Rewrite the items from the line with "Screen dimensions: 1440x900" through the end of the items, changing "screenshot" to "screen image" and leaving everything else as it is.

◆ ◆ ◆ ◆ ◆ ◆ ◆

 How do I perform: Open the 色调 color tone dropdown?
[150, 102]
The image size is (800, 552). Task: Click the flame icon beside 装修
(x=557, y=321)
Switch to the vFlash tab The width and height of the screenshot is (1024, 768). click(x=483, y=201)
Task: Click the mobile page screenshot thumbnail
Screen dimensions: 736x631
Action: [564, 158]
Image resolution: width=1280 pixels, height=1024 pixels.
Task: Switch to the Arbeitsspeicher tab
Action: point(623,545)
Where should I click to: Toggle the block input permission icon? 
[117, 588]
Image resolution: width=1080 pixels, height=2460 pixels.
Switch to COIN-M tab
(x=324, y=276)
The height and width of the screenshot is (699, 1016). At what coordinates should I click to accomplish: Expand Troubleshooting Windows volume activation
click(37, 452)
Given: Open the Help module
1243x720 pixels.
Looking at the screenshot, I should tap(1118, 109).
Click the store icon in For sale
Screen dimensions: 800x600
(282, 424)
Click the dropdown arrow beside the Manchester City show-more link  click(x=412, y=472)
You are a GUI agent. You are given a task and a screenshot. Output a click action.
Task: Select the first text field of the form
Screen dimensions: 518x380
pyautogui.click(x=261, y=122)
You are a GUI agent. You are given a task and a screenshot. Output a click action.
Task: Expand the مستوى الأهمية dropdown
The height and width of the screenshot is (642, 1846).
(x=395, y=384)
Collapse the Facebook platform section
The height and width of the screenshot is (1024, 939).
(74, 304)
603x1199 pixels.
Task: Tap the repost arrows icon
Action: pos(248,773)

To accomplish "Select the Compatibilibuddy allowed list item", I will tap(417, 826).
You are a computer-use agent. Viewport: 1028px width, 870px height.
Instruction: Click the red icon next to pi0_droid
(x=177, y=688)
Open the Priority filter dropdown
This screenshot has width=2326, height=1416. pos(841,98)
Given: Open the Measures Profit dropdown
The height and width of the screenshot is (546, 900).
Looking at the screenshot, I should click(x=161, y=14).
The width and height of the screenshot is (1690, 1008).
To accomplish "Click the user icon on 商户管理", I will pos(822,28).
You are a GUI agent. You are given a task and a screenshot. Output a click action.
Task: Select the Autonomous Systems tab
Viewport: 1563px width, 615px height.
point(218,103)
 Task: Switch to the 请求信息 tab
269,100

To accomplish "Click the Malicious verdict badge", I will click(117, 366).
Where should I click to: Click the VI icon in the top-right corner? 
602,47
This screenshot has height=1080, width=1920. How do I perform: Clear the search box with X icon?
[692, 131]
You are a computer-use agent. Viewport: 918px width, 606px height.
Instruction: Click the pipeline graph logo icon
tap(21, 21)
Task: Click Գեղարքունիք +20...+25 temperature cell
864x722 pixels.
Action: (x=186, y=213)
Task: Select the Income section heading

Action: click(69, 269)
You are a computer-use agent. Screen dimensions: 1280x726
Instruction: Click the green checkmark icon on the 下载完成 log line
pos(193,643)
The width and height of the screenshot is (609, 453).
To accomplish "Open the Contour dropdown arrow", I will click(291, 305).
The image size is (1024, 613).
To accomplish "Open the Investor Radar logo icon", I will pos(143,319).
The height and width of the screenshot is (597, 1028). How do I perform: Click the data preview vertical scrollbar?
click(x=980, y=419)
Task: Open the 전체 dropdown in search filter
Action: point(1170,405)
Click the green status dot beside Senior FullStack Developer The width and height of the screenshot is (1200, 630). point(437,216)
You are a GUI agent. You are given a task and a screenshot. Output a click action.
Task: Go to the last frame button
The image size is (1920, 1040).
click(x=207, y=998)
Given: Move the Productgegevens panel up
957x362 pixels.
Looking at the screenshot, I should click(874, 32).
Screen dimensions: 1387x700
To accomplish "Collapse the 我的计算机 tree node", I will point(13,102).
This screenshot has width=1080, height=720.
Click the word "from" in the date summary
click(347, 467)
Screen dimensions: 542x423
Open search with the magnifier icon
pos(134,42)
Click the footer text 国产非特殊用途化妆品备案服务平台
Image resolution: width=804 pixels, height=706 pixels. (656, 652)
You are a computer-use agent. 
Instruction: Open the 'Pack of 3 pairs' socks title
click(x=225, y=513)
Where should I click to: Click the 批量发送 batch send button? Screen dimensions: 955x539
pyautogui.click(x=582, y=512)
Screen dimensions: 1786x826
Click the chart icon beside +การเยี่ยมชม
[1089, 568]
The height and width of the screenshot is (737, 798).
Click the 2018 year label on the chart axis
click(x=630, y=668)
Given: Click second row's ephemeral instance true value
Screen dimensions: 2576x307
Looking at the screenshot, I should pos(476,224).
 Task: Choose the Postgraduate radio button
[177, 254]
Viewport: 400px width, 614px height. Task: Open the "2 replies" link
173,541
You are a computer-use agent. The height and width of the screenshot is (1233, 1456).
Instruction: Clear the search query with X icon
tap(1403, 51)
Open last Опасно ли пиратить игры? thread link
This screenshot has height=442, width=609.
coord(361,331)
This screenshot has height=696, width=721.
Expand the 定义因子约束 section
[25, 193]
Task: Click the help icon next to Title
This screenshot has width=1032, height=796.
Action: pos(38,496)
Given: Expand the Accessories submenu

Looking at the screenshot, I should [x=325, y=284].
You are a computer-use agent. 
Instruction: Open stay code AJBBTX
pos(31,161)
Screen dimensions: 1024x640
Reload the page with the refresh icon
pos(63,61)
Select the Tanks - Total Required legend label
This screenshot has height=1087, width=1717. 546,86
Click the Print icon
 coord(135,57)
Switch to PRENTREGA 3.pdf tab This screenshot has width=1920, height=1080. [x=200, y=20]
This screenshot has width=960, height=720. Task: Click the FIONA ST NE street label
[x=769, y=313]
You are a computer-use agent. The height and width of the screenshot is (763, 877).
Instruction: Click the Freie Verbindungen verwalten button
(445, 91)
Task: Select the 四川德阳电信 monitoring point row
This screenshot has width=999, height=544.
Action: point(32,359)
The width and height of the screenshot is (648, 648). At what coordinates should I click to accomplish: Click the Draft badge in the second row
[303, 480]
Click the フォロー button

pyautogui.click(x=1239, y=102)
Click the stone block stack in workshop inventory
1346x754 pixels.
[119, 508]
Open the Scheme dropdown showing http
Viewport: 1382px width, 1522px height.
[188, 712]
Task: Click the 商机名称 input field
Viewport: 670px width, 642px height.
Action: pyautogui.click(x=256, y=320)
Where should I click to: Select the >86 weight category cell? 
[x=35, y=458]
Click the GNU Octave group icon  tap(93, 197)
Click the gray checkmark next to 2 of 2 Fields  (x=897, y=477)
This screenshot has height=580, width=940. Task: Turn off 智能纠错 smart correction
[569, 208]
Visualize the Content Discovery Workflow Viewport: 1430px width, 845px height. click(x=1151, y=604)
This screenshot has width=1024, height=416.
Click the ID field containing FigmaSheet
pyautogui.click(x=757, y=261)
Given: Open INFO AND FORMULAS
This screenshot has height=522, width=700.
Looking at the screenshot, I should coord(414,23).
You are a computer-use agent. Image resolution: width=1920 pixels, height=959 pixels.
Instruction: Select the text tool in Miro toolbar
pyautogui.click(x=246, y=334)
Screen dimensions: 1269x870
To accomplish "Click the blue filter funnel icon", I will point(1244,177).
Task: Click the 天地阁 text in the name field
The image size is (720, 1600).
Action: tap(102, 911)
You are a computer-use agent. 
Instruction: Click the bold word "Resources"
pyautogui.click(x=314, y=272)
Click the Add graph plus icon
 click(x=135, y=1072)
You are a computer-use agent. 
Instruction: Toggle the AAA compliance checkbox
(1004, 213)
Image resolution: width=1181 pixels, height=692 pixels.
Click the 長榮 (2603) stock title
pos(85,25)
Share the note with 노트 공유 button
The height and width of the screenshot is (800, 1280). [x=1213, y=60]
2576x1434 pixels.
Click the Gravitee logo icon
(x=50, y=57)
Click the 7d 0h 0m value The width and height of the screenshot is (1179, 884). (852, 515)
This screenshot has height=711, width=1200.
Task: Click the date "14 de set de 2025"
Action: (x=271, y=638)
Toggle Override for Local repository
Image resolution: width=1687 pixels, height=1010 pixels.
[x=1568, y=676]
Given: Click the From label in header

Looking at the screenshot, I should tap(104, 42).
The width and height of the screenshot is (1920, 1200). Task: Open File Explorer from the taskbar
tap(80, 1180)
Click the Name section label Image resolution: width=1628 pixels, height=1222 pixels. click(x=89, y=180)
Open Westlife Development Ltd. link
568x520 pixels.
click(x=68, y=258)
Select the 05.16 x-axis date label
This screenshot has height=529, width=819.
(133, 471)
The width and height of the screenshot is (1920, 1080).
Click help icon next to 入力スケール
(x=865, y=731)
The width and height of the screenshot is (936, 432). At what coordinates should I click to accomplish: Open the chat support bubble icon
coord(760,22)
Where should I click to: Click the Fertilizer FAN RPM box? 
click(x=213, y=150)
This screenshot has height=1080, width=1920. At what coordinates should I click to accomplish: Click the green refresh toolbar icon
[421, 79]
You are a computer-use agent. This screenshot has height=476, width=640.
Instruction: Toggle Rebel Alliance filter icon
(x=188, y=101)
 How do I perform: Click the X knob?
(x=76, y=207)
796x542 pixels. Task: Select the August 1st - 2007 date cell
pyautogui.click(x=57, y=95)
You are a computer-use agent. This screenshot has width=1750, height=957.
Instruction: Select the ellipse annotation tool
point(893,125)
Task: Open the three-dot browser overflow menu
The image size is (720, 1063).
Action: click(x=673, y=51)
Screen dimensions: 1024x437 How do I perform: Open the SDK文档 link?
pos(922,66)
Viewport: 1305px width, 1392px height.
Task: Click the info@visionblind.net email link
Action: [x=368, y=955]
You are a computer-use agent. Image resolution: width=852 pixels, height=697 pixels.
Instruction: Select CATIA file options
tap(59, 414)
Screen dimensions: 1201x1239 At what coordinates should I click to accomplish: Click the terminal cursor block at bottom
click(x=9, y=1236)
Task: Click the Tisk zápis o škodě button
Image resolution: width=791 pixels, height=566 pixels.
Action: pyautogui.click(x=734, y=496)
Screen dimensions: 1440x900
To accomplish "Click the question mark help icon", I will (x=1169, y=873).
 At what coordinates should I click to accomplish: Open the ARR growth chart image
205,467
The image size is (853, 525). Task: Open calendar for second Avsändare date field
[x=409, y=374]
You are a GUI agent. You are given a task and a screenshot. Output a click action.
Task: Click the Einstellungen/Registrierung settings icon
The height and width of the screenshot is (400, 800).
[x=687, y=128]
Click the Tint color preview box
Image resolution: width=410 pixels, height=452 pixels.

◆ ◆ ◆ ◆ ◆ ◆ ◆

◆ **Complete answer**
Screen dimensions: 1440x900
To accomplish "Click the question mark help icon", I will (x=1169, y=873).
 At what coordinates should I click to accomplish: Open the ARR growth chart image
205,467
The image size is (853, 525). Task: Open calendar for second Avsändare date field
[x=409, y=374]
You are a GUI agent. You are given a task and a screen image. Output a click action.
Task: Click the Einstellungen/Registrierung settings icon
The height and width of the screen image is (400, 800).
[x=687, y=128]
Click the Tint color preview box
Image resolution: width=410 pixels, height=452 pixels.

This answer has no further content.